STORED RECORDS »
########

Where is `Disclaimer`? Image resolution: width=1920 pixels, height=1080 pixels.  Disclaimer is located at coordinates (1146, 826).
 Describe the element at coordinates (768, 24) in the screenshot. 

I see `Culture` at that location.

########

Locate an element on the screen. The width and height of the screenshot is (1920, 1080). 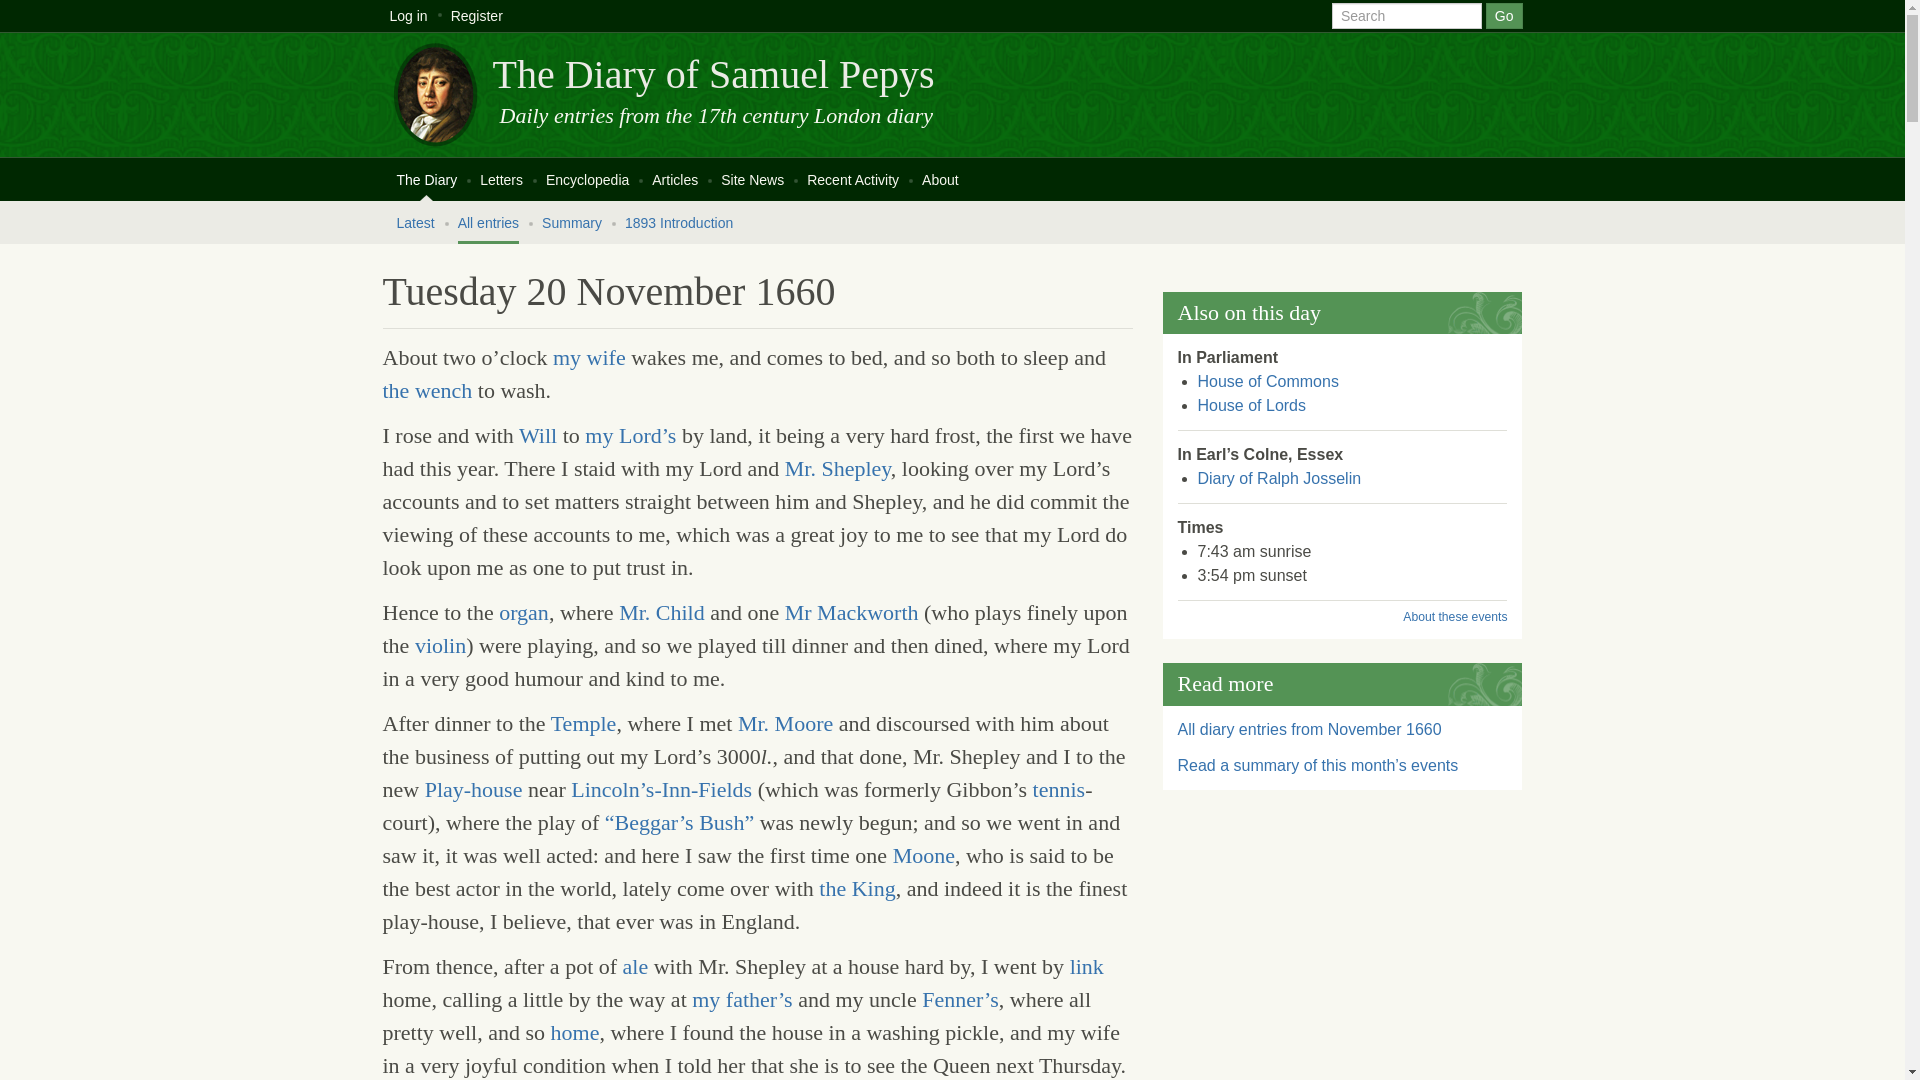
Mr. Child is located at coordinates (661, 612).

########

REQUEST » Present the lines starting at the one that contains "Locate an element" and ending at the one that contains "Mr. Child is" as a Markdown table with the columns Row and Line, skipping any blank lines. Leave the pictures out of the table.

RESULT OF THE EXERCISE »
| Row | Line |
|---|---|
| 1 | Locate an element on the screen. The width and height of the screenshot is (1920, 1080).  |
| 2 | Mr. Child is located at coordinates (661, 612). |